A. The Appellate Court Held That an Injury to the Petitioner’s Shoulder Should Be Subject to an Award Based on a Percentage Loss of Use of a Person As a Whole Instead of Loss of Use of an Arm

In Forest Preserve District v. Illinois Workers’ Compensation Comm’n, 2012 IL App (3d) 110077WC, the Appellate Court, Third District, Workers’ Compensation Commission Division considered a case involving a right shoulder injury. The case proceeded to arbitration, and the arbitrator made an award of 25 percent loss of use of a person as a whole.

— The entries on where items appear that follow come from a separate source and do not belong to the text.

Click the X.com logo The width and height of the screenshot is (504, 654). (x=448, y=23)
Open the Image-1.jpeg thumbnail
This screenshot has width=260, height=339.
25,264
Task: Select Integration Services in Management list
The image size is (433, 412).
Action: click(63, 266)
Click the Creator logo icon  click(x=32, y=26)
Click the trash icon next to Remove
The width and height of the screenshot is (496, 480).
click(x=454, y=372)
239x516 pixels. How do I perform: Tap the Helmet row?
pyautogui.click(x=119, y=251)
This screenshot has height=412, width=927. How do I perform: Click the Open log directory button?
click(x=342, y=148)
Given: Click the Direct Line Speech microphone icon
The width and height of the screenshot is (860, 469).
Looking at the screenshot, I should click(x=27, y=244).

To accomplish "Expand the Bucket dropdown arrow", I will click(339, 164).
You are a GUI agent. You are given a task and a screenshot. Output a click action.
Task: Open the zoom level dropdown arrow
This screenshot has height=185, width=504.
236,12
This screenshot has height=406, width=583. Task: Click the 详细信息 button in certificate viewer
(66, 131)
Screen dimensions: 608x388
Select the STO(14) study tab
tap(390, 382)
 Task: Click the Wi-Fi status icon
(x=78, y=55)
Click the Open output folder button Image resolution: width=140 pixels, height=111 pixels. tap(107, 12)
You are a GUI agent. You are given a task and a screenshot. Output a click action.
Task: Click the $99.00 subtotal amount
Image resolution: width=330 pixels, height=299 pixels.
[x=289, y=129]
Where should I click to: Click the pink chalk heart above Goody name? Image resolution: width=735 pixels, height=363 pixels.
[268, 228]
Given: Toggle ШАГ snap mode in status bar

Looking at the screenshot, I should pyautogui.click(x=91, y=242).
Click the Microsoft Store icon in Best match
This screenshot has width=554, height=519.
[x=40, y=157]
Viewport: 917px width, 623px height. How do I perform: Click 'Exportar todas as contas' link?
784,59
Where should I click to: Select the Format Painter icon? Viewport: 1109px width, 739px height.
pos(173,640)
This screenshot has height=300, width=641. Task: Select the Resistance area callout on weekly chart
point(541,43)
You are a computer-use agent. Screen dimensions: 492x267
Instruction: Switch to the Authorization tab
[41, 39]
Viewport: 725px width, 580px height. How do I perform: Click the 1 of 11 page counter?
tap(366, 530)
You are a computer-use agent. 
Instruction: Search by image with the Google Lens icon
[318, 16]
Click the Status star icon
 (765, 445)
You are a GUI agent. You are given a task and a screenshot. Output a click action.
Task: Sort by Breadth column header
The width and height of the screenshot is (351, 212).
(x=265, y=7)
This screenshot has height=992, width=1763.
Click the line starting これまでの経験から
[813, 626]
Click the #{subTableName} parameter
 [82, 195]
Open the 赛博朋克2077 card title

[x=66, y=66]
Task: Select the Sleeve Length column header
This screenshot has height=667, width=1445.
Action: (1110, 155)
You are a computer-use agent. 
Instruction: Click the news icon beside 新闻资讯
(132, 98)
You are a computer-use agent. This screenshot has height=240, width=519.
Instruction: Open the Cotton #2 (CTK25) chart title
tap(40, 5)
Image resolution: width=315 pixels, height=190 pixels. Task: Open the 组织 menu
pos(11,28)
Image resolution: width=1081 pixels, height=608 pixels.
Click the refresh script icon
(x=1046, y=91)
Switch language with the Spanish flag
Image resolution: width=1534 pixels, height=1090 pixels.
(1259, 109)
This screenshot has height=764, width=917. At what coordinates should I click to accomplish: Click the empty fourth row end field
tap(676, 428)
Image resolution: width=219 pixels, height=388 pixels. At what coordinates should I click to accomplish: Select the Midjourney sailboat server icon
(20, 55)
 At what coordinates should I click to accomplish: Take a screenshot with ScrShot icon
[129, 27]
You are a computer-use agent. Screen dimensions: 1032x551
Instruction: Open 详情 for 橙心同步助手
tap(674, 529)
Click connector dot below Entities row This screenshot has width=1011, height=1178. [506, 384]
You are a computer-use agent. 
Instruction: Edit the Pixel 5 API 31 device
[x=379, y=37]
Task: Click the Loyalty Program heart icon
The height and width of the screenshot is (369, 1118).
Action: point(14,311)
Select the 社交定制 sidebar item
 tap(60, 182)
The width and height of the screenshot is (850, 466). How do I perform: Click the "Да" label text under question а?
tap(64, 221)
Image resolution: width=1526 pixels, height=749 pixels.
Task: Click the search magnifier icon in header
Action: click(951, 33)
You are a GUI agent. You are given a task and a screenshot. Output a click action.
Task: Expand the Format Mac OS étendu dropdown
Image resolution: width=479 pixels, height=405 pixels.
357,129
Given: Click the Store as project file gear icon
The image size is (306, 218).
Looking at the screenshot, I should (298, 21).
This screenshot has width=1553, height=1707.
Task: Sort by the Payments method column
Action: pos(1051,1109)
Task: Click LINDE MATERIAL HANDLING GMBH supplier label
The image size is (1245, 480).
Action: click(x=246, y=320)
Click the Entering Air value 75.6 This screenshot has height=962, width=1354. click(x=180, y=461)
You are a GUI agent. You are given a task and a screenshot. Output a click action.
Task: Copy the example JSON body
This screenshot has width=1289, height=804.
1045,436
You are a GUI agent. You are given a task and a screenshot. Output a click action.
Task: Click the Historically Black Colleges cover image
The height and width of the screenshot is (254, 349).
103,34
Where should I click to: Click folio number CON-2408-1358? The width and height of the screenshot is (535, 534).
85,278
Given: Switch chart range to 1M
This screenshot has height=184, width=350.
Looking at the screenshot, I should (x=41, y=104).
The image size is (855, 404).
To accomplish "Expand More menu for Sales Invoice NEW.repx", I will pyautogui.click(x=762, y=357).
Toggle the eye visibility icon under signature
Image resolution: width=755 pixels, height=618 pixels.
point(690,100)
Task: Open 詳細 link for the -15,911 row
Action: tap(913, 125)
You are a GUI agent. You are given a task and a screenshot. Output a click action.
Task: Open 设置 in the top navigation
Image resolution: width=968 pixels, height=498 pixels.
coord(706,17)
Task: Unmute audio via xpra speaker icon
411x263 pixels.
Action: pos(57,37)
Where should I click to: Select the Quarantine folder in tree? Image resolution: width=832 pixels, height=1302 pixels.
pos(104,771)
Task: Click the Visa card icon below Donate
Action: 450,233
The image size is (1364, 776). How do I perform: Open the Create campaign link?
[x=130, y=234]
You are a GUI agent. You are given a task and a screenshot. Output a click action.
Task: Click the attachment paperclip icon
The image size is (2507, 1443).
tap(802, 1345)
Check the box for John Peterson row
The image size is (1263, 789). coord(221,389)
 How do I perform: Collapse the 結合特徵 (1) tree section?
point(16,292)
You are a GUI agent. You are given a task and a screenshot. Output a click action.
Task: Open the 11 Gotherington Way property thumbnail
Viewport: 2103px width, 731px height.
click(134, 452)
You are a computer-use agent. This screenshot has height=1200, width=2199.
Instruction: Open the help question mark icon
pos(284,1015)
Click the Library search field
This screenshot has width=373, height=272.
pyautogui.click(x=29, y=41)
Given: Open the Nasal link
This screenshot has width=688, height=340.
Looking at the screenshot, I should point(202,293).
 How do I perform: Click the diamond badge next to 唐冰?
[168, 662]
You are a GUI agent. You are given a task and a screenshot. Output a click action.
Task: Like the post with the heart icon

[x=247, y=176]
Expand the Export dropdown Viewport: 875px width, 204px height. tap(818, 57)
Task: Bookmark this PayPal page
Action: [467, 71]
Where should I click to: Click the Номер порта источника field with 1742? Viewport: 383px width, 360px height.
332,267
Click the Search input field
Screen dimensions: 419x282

The Commission adopted the decision of the arbitrator, and the circuit court further affirmed the decision. The respondent sought review of the case by the appellate court. On appeal, the respondent argued that an award based on a person as a whole was improper because the petitioner failed to establish that his injuries prevented him “from pursuing the duties of his usual and customary line of employment,” given that the petitioner returned to his regular job with no modification to his job duties. It was the respondent’s contention that the award should have been based on a percentage loss of use of the arm, pursuant to section 8(e)(10) of the Act. The appellate court upheld the award based on a person as a whole because the plain language of the Act establishes that the arm and shoulder are distinct parts of the body. Therefore, if the petitioner sustained an injury to his shoulder, an award for a percentage loss of use of an arm would be improper. The court relied upon the petitioner’s medical records to support its findings, and noted that those records clearly established an injury to the shoulder, as opposed to the petitioner’s arm. In this case, the appellate court held that an injury to the petitioner’s shoulder should result in an award based on a percentage loss of use of a person as a whole, and not an award based on a percentage loss of use of an arm. Despite the fact that shoulder injuries had routinely resulted in awards based on a percentage loss of use of an arm, the Commission looked to the language of the Act to conclude that this was improper.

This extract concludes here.